The passage is about a woman deciding if she wants to be intimate with a man and mentions drinking whiskey and passion, among other mature topics.

"How are you going to justify this to a parent?" Corina Ortiz, with the Houston Federation of Teachers Union, asked.

Ortiz said while this is an egregious example of errors making their way to the classroom, there have been countless factual and content errors being caught by teachers.

"We have teachers that have called and said of the curriculum that they sent me for this week is wrong. I have to go back and make adjustments and make it correct so that way when I put it on my board, it's going to come out looking like it's professional and it's correct," Ortiz said.

Ortiz said teachers are now having to spend precious time reviewing, correcting, and rewriting materials so students get accurate and appropriate resources.

"It goes into the night. It's not a day anymore, it goes into the night," Ortiz said.

Ortiz blames errors like this on HISD Superintendent Mike Miles' decision to make cuts in the curriculum department and says the federation has offered their help in this area.

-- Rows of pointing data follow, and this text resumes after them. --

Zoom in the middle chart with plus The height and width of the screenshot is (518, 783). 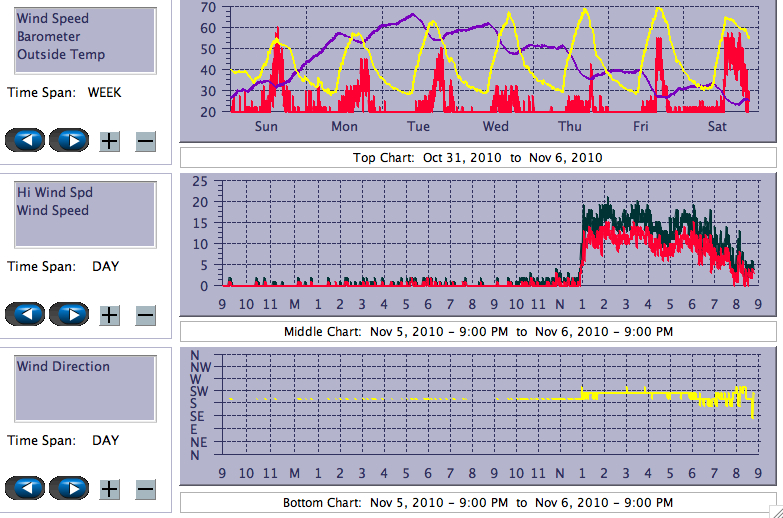coord(110,315)
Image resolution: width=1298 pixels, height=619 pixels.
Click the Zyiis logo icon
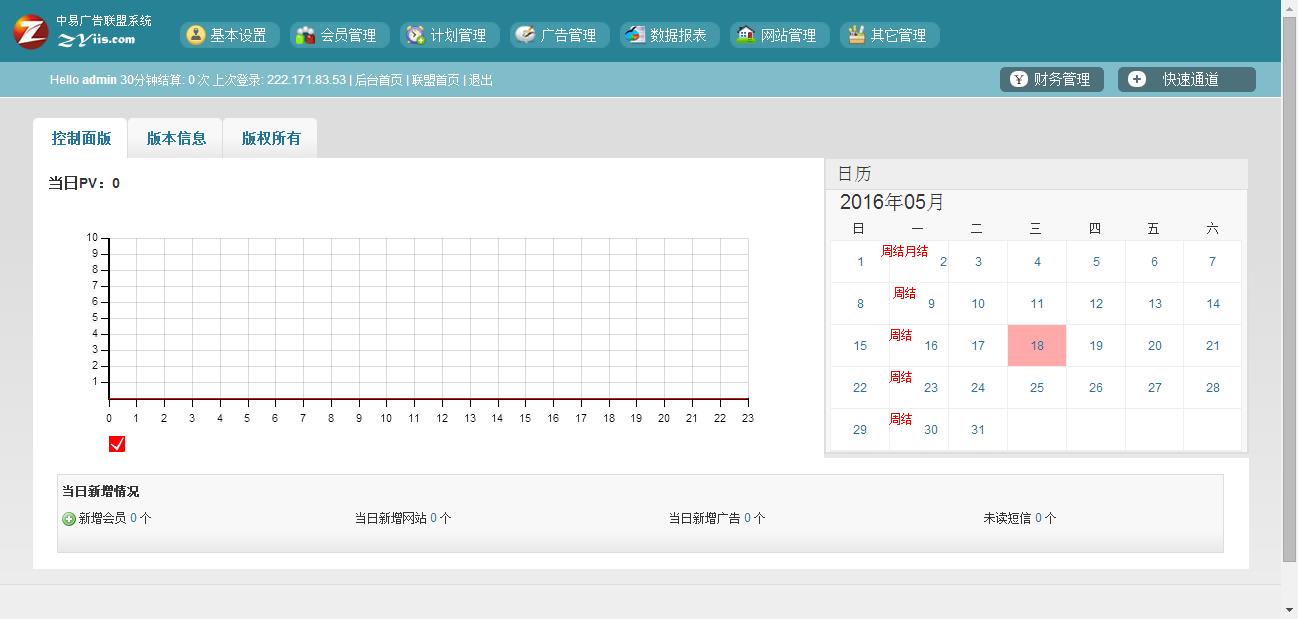31,31
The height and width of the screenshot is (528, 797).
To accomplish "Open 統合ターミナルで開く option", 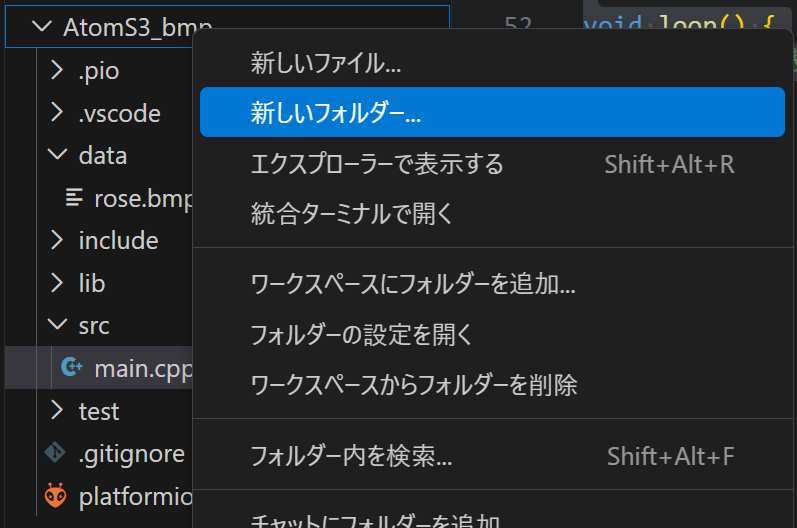I will 352,213.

"We have offered help from our (American) Federation of Teachers Union. We have offered to bring in specialists to come in and help and assist with curriculum, assist with anything we can, and the answer was a matter of fact, 'No,'" Ortiz said.

ABC13 reached out to HISD about this text, and the district sent the following statement:

"Let me begin by assuring parents and families that the curriculum and lessons given to our students will be age-appropriate and meet the high standards that I set when I was appointed in June. The issue with the 8th-grade curriculum was discovered, corrected, and all campuses have been directed to ensure the right lessons are shared with children tomorrow. While the issue was identified and corrected before it impacted students or instruction, this does not meet the standards I set for the HISD team, and it does not meet and it does not meet the commitment we made to our educators and students. I have directed the Chief Academic Officer to review all the systems and processes related to curriculum creation to ensure that inappropriate content never gets to classrooms. In addition, I have already began taking steps to strengthen our curriculum development and review process. We are paying a team of HISD teacher experts from each grade level and content area to review curriculum half-time. They will make our lessons better and I'm grateful they will be joining the team. Next, we will be reaching out to engage our teachers district-wide and in our divisions to get feedback on our curricular resources we provide. This will help us strengthen lessons, catch errors more quickly so teachers don't have to, and give teachers the support we promised them."